Bassist Matt Beable steps out front to kick off the set-closing ‘Black Cat Bone’, a mighty slab of wailing funk-rock’n’blues featuring call and response guitar, some balls-out rocking, and even party tricks of a lead guitar meets Twister variety.  In this, as in everything else, the Nimmo Brothers attack everything they do – every damn thing – with more relish than you’d find in a Chicago dog.
They scarcely get off the stage before they’re back for an encore, resurrecting the Whitesnake take on ‘Ain’t No Love In The Heart Of The City’.  Inevitably it sparks a singalong from the sell-out crowd. Plenty of love in evidence for the Nimmo Brothers though, as they celebrate their twenty years prior to an extended sabbatical.
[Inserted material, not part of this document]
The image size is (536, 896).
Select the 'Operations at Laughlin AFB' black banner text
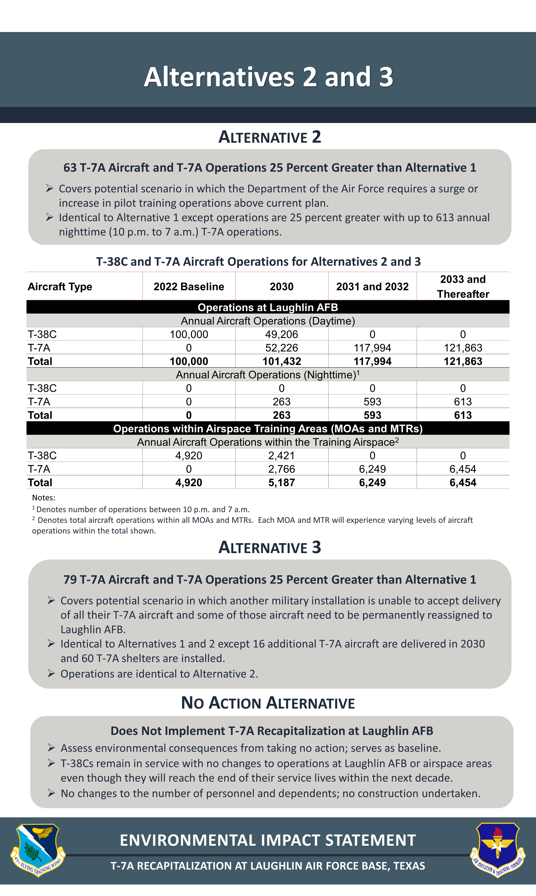pos(268,307)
Warming up for headliners like that may seem daunting, but Hot Tin Roof make a decent fist of it with their line-up of electric guitar, acoustic guitar and box.  Their set of covers and originals doesn’t quite have the muscle to keep the audience’s attention throughout, but they have some good moments along the way. The staccato ‘Little Boy Soldier’ features a nice solo in a Peter Green vein from guitarist Gavin Jack. ‘Mr Businessman’ works its way interestingly around a guitar line resembling a slowed down, toned down take on the riff from ‘Whole Lotta Love’.  J.J. Cale’s ‘Magnolia’ features some subtle guitar, and an appealingly cracked vocal from Andy McKay-Challen.  But best of all is ‘Have You Ever’, with its pleasing guitar intro and offbeat chords, and a 60s West Coast vibe played out over a cantering rhythm from Kenny Miller on box.

But hey, are support bands all contractually obliged to play John Lee Hooker’s ‘Boom Boom’ these days?  This was the third rendition I’ve heard in the last month.  Never mind, I’ll forgive them since they closed with a decent reading of Stevie Ray Vaughan’s ‘Pride And Joy’.